## What you need to do
Convert the material below into a JSON list of strings with one string per line, skipping any blank lines. Leave the pictures out of your answer.

## Material to process
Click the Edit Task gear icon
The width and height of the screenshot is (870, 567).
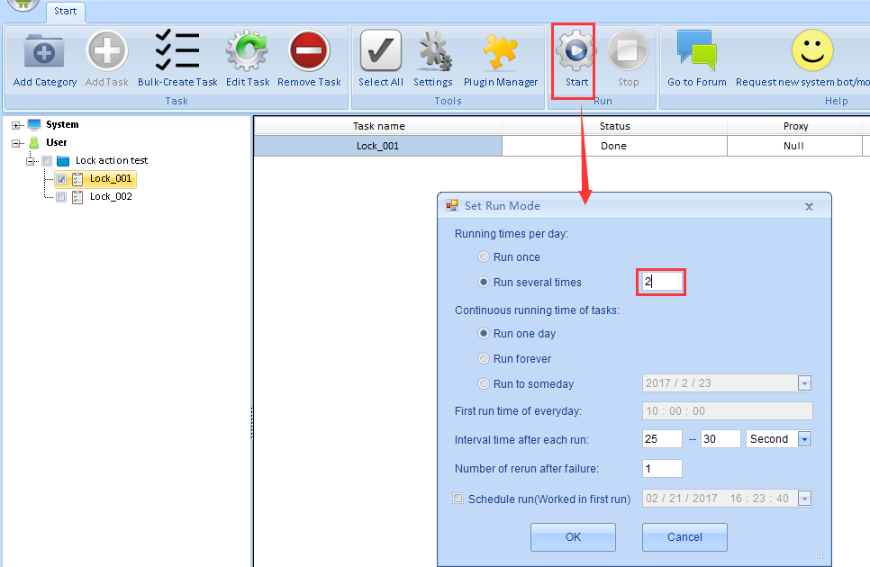(x=247, y=51)
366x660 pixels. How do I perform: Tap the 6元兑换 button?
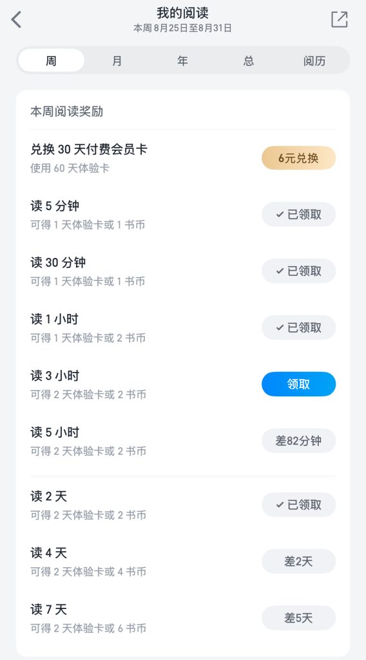[299, 159]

## Correct response
[
  "Click the Edit Task gear icon",
  "The width and height of the screenshot is (870, 567).",
  "(x=247, y=51)",
  "366x660 pixels. How do I perform: Tap the 6元兑换 button?",
  "[299, 159]"
]